Approximately 4 years ago I designed and build a payment gateway in Python. The APIs were exposed to the POS devices as REST calls and the outbound request was either a standard TLS socket or HTTPS to the acquiring processor. The REST components were implemented using a standard event driven async webserver and the worker side was implemented as a collection of multiple worker processes each processing one connection and one transaction at a time. In the middle of the two was a transaction broker that handled the queueing as well as impedance correction between the two state machines.
The transaction was parsed, converted into a ctx (context) and stored in a redis hash as quickly as possible. A UUID was assigned to the transaction and was the only part of the transaction (the key) that was passed from function to function; and if that function needed some data then it pulled it from redis directly. Finally the transaction ctx was passed around using ZeroMQ.
Over the last few weeks I have been evaluating go chan and things have been going nicely. Channels are a nice model especially when considering the flow based programming model. The challenge, however, is that the channels are not network enabled and if you want them to work over a network then you either need a library or you need to implement them yourself.
The bigger challenge is that golang networking is where the data structure to be passed needs to be marshaled into some payload that is easily transmitted and on the other end reconstituted. And so now you get into the protbuf, msgpack, json, bson, xml argument. In a client/server pair the message needs to be processed 4 times. In a client/server/gateway system the payload is processed 6 times, and in a client/broker/server/gateway system the payload is processed 8 times.
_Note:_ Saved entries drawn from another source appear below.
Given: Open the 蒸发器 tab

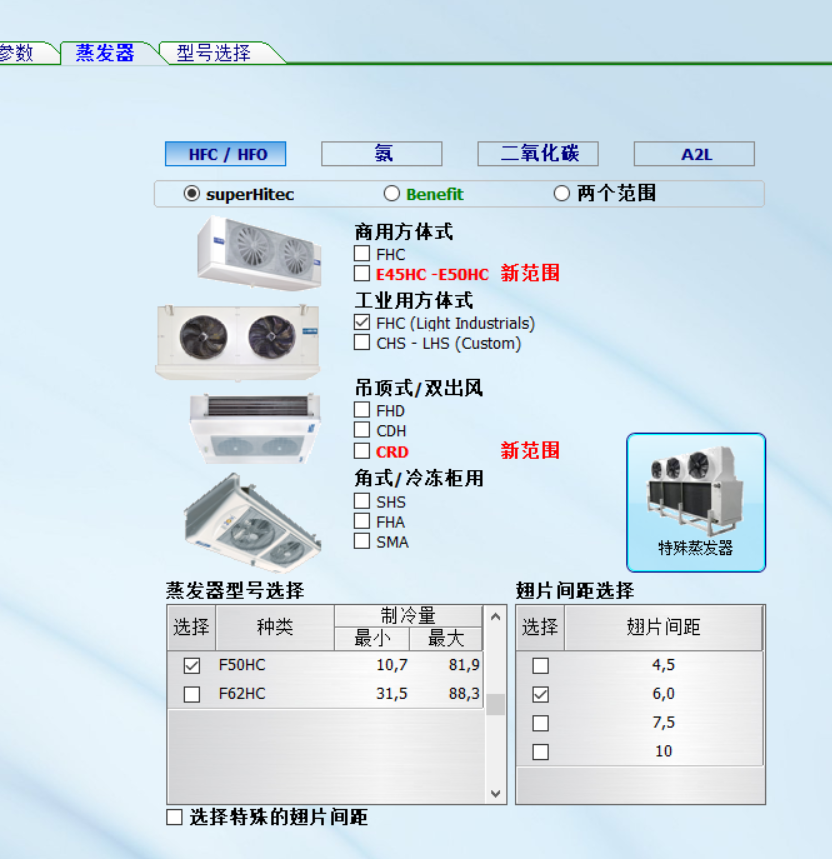Looking at the screenshot, I should pyautogui.click(x=105, y=54).
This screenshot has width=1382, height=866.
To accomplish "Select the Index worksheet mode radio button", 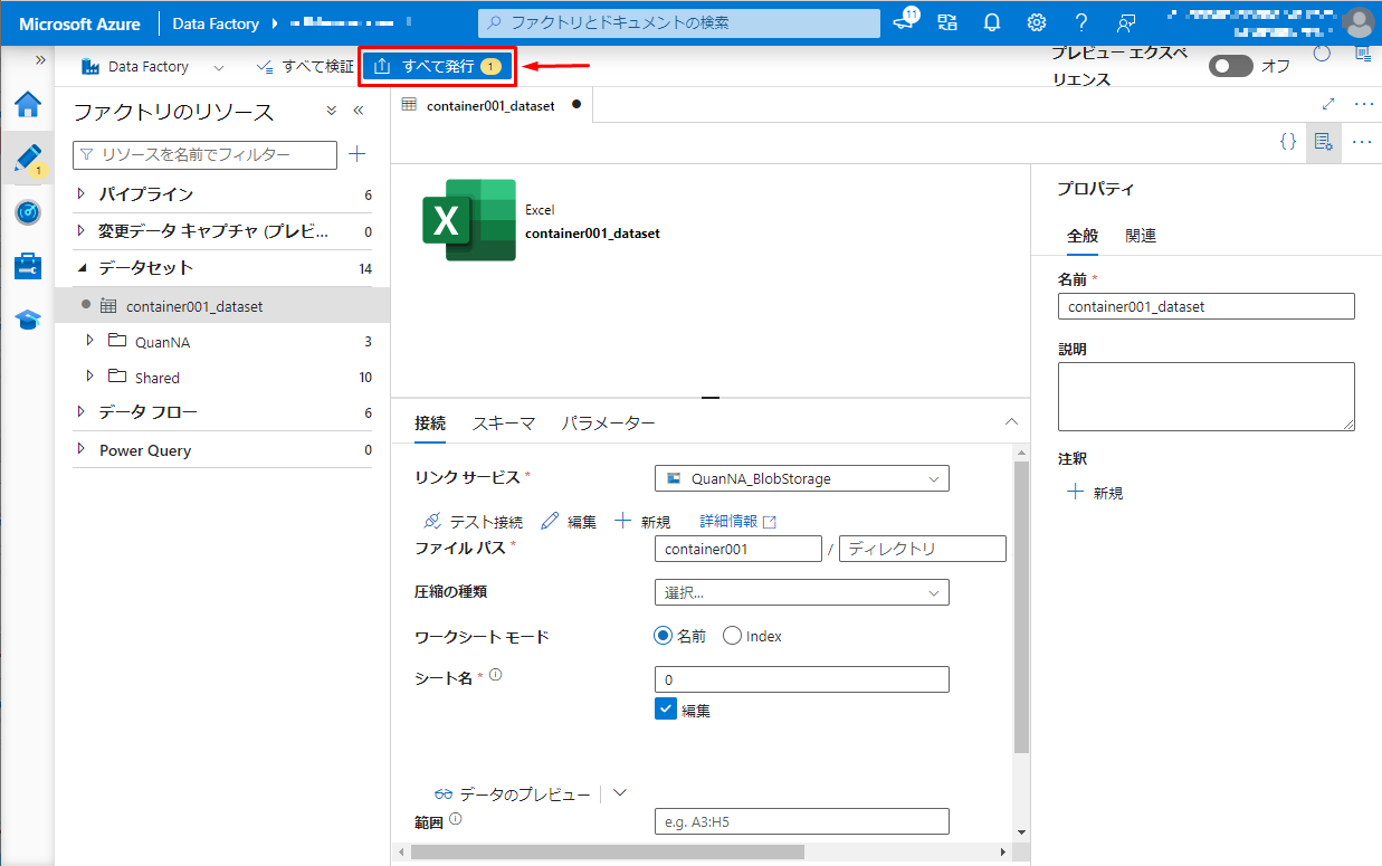I will coord(732,636).
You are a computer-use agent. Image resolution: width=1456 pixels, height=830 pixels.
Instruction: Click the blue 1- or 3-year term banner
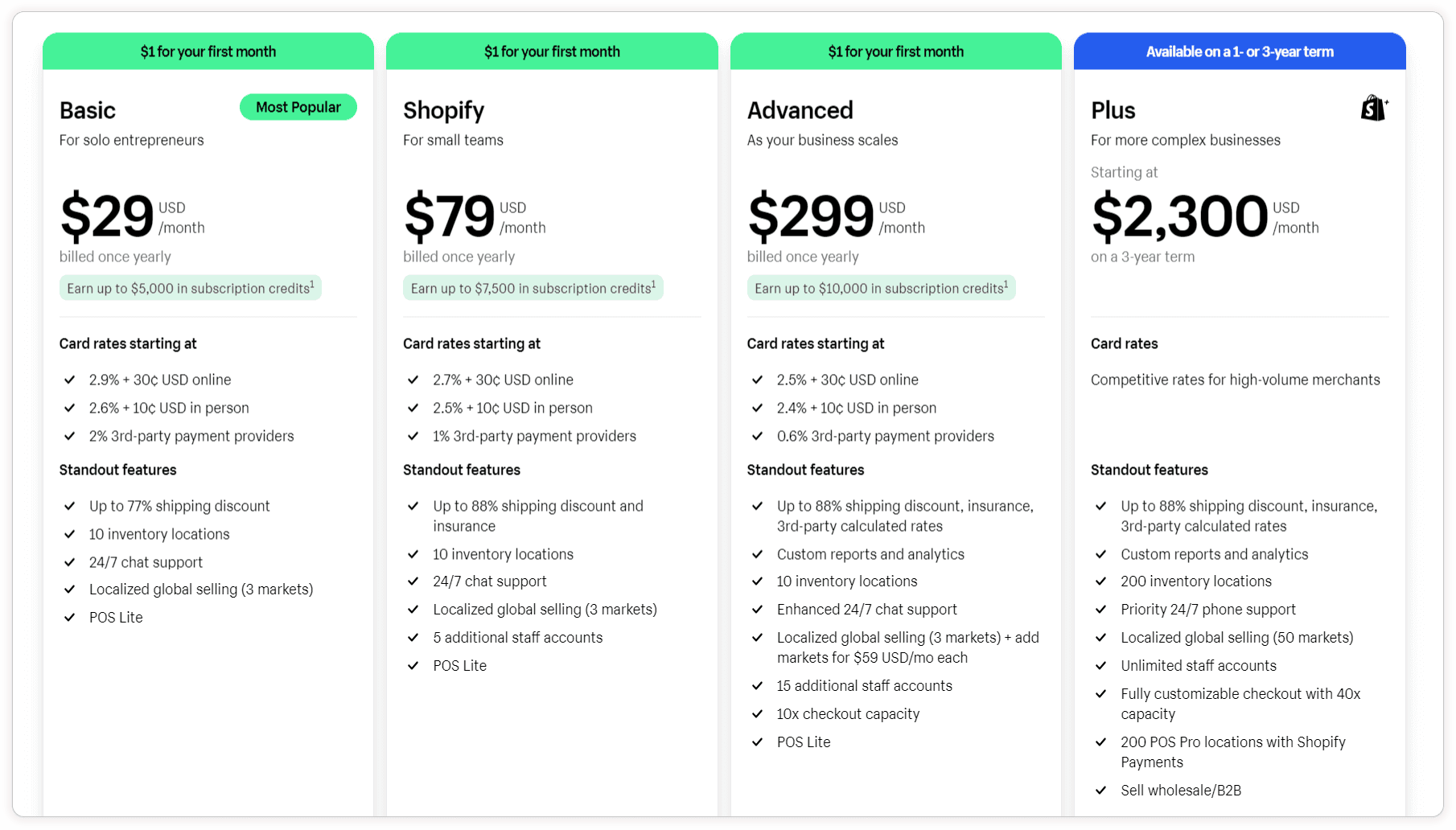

When calculating Big-O values for some algorithm most computer scientists compute the number of comparisons based on some trivial “n”. As in integers or strings or some arbitrary structure; and while “n” is the number of compares of the object when you determine the actual number of comparisons based on the number of simple objects (ints) things devolve quickly. When “n” is an object then the number of comparisons are the same regardless of the type. But when determining the actual amount of work that the string version will perform it is some multiple of “n” based on the average length of the string or average size of the struct.
Lessons learned (a) process the object as little as possible. (b) move the object as little as possible. © transport a proxy for the object instead.